EURCAD is going downhill in the 4-hour chart, retracing all the gains it collected on Wednesday after piercing the upper Bollinger band.
The MACD has slipped below its red signal line and the RSI dipped below its 50 neutral mark, both endorsing the negative mood in the market. The golden cross between the 50- and the 200-period moving averages (MA) on the 4-hour chart though, which is the first registered since November’s rally is trend-positive, flagging that today’s sell-off could be temporary and that the recent uptrend is likely to extend further. Yet a larger distance between the lines could be more convincing.
The 38.2% Fibonacci of 1.5040 of the downleg from 1.53 to 1.4877, which is located at the crossroads of the 50- and the 200-period MAs could provide nearby support if the downfall picks up steam. A leg below that key barrier could open the door for the1.50 psychological mark, while further deterioration could also retest the congested area around the 23.6% Fibonacci of 1.4978. If the latter proves a weak obstacle, then bearish pressure could continue until 1.4930.

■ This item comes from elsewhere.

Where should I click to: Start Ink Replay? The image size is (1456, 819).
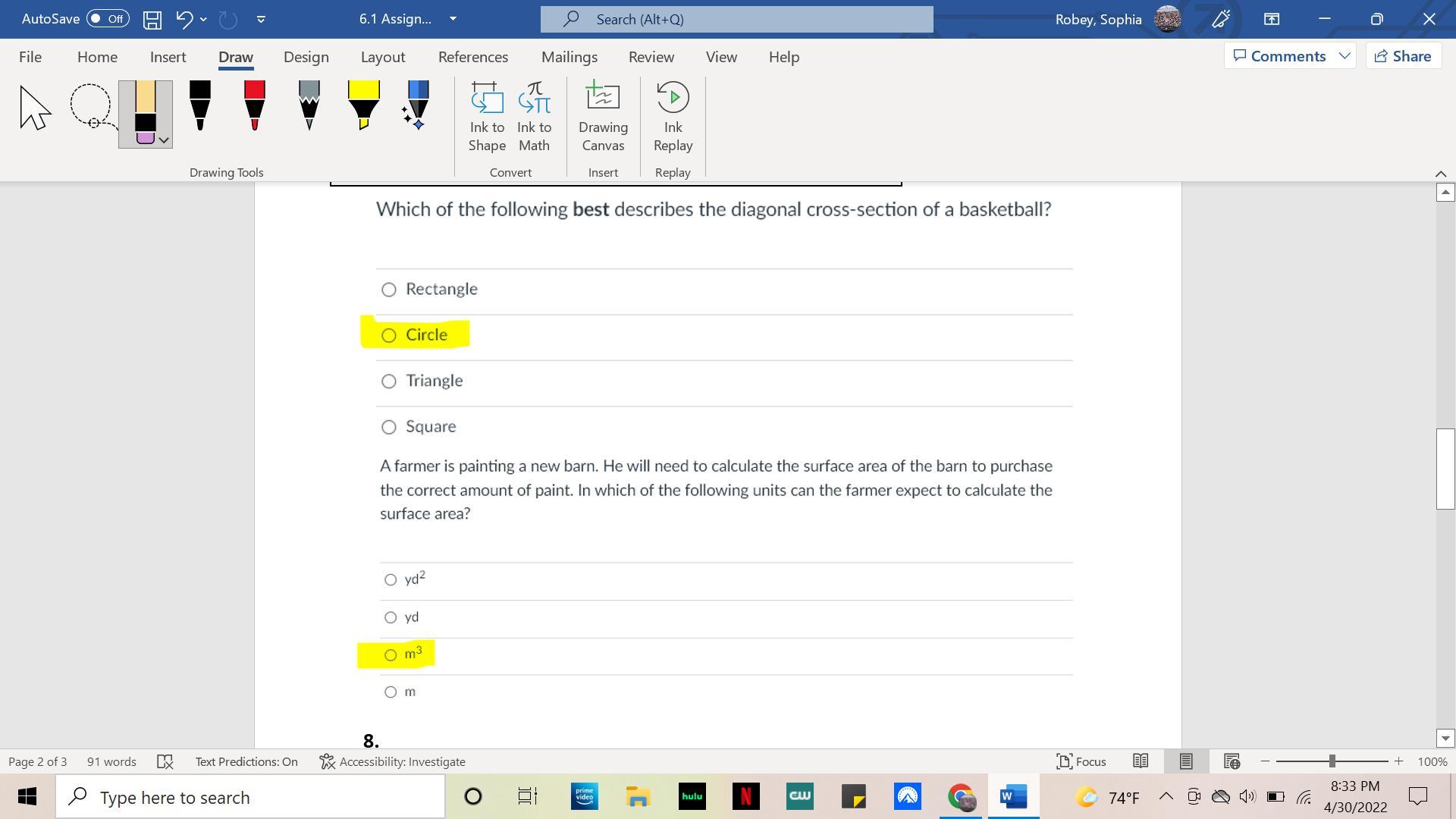coord(673,117)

On the flip side, a failure to close below the 50% Fibonacci of 1.5090 could push the price back into the 1.51 area where immediate resistance could be found between 1.5124 and the 61.8% Fibonacci of 1.5140. Moving higher, the bulls could make another attempt to beat the 1.5200 round level. If they appear successful this time, EURCAD could then revisit the 1.5250-1.5300 zone.